++++ Testo di partenza

In risposta a specifico quesito posto da un Presidente del Consiglio comunale che aveva chiesto se, a fronte di numerose interpellanze a risposta scritta presentate da un Consigliere comunale, sia possibile configurare una ipotesi di finalità emulativa e se il termine di trenta giorni per la risposta, prevista dall’articolo 43 del Tuel n. 267/2000 possa essere disatteso, a causa dell’elevato numero di richieste, al fine di non compromettere l’attività dell’ufficio, il Ministero dell’Interno con parere del 16 Giugno 2015 si è espresso nel senso che “alla luce della giurisprudenza in materia, l’Ente locale, in assenza di disposizioni limitative, non possa esimersi dal fornire risposta alle interpellanze nei tempi diversi, ferma restando l’esigenza di leale collaborazione da parte dei Consiglieri comunali, che con eventuali comportamenti non corretti possono provocare disservizi”. Nel suddetto parere il Ministero fa espresso riferimento alla sentenza del Consiglio di Stato n. 2716 del 04/05/2004, in cui “seppur in relazione ad una richiesta di accesso di un Consigliere comunale, è stato osservato che la rilevata circostanza della rilevante quantità di atti richiesti è inidonea a giustificare il diniego opposto” ed ha richiamato il parere 10 dicembre 2002 reso dalla Commissione per l’accesso ai documenti amministrativi istituita presso la Presidenza del Consiglio dei Ministri, che esprime l’avviso che costituisce “generale dovere della Pubblica Amministrazione ……. ispirare la propria attività al principio di economicità ……. che incombe non solo sugli uffici tenuti a provvedere ma anche sui soggetti che richiedono prestazioni amministrative, i quali, invece, specie se appartenenti alla stessa amministrazione, sono tenuti, in un clima di leale cooperazione, a modulare le proprie richieste”.

 

Le mozioni

La dottrina definisce le “mozioni” come atti approvati dal Consiglio per esercitare un’azione di indirizzo, esprimere posizioni e giudizi su deter­minate questioni, organizzare la propria attività, disciplinare procedure e stabilire adempimenti dell’amministrazione nei confronti del Consiglio.

++++++++
++++ Voci riportate

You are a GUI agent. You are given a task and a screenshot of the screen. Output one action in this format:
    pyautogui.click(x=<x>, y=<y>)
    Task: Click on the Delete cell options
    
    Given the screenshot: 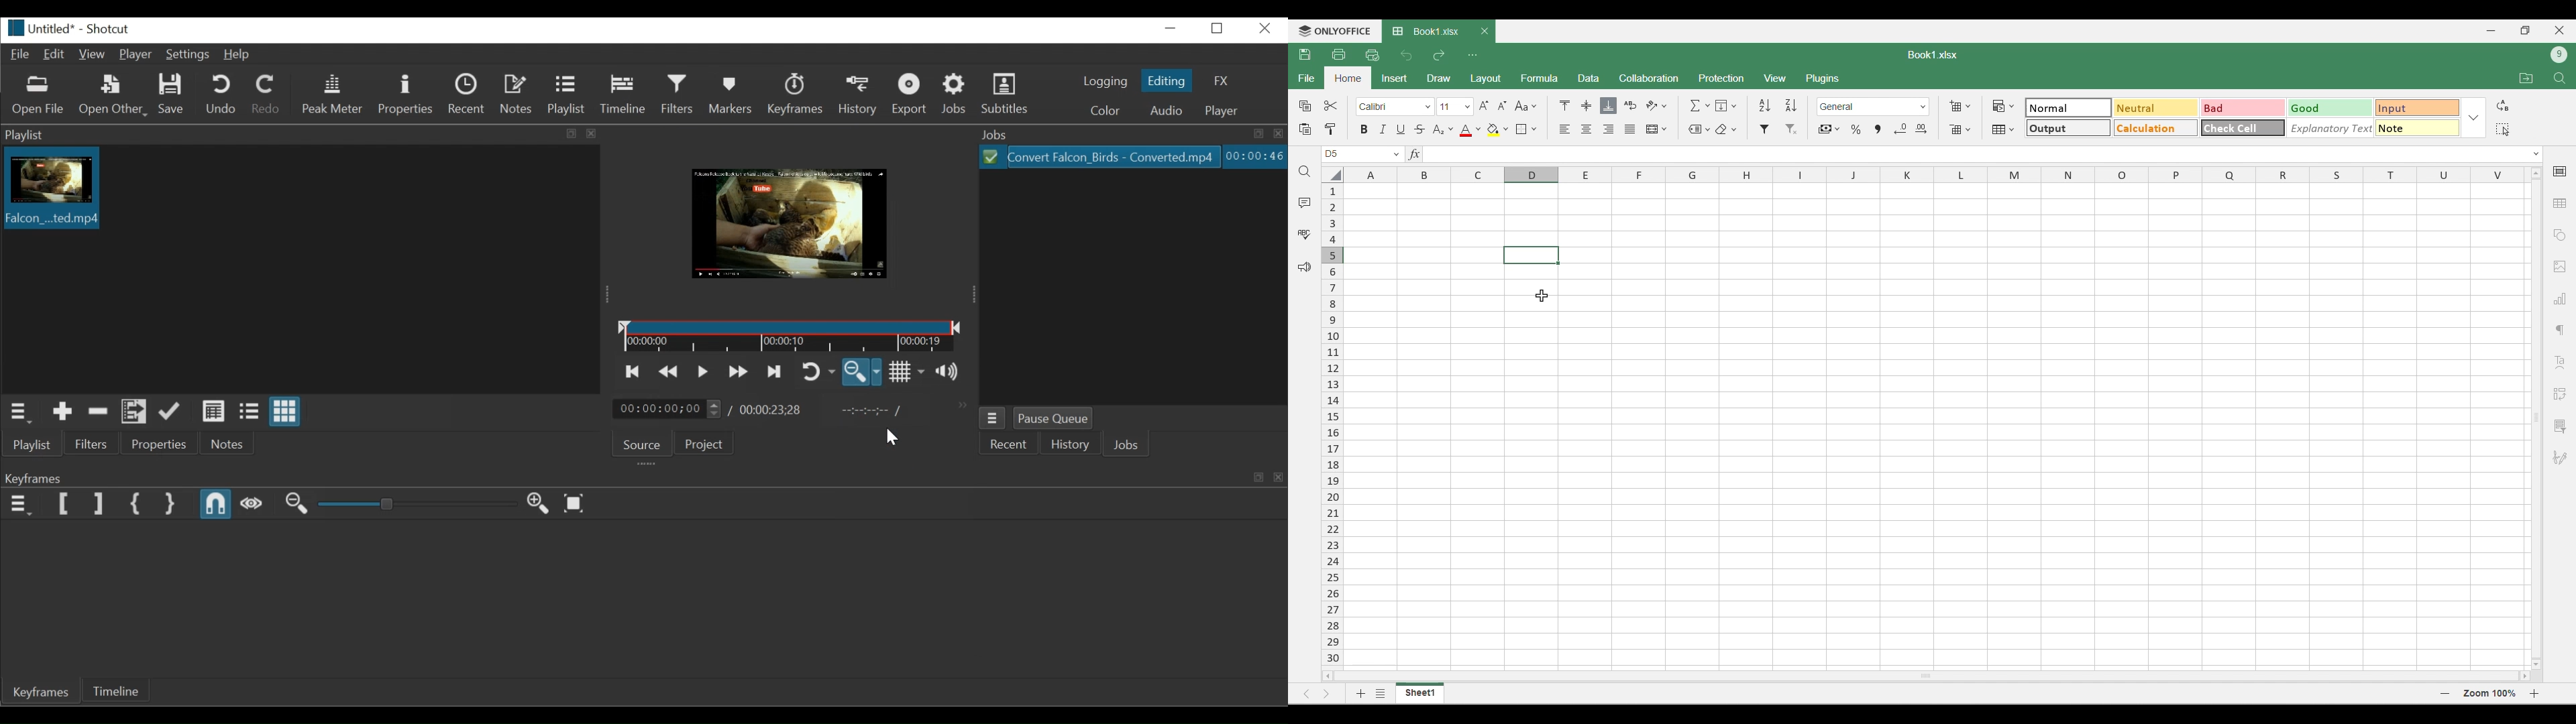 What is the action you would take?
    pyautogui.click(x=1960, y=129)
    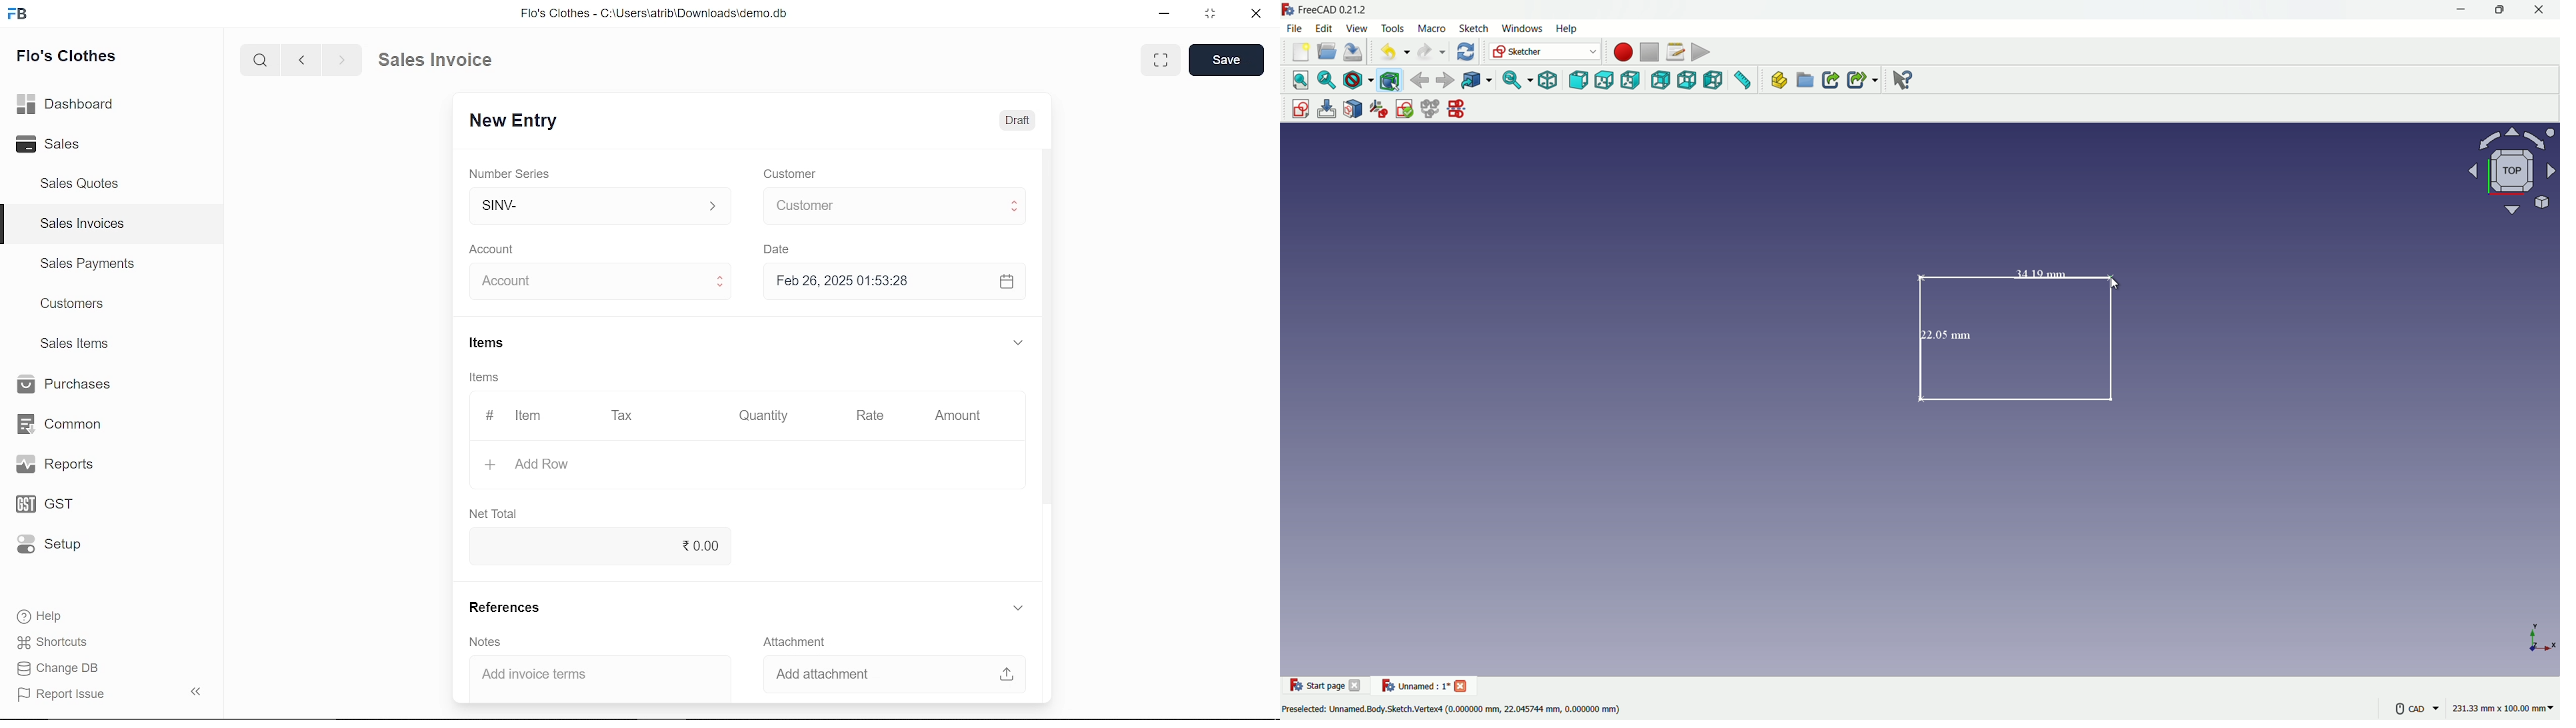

++++++++

## Compito breve
Per ciascuna affermazione, indica se concorda con il testo di partenza, rispondendo sì o no e citando le parole del testo che lo stabiliscono: (a) il parere del Ministero dell'Interno risale al 16 giugno 2015; (b) per il Consiglio di Stato la grande quantità di atti richiesti giustifica il diniego; (c) l'articolo 43 del Tuel prevede sessanta giorni per la risposta alle interpellanze. Il materiale riportato è indipendente dal testo di partenza.

## Soluzione del problema
(a) Sì: "con parere del 16 Giugno 2015".
(b) No: "è inidonea a giustificare il diniego opposto".
(c) No: "il termine di trenta giorni per la risposta, prevista dall’articolo 43 del Tuel n. 267/2000".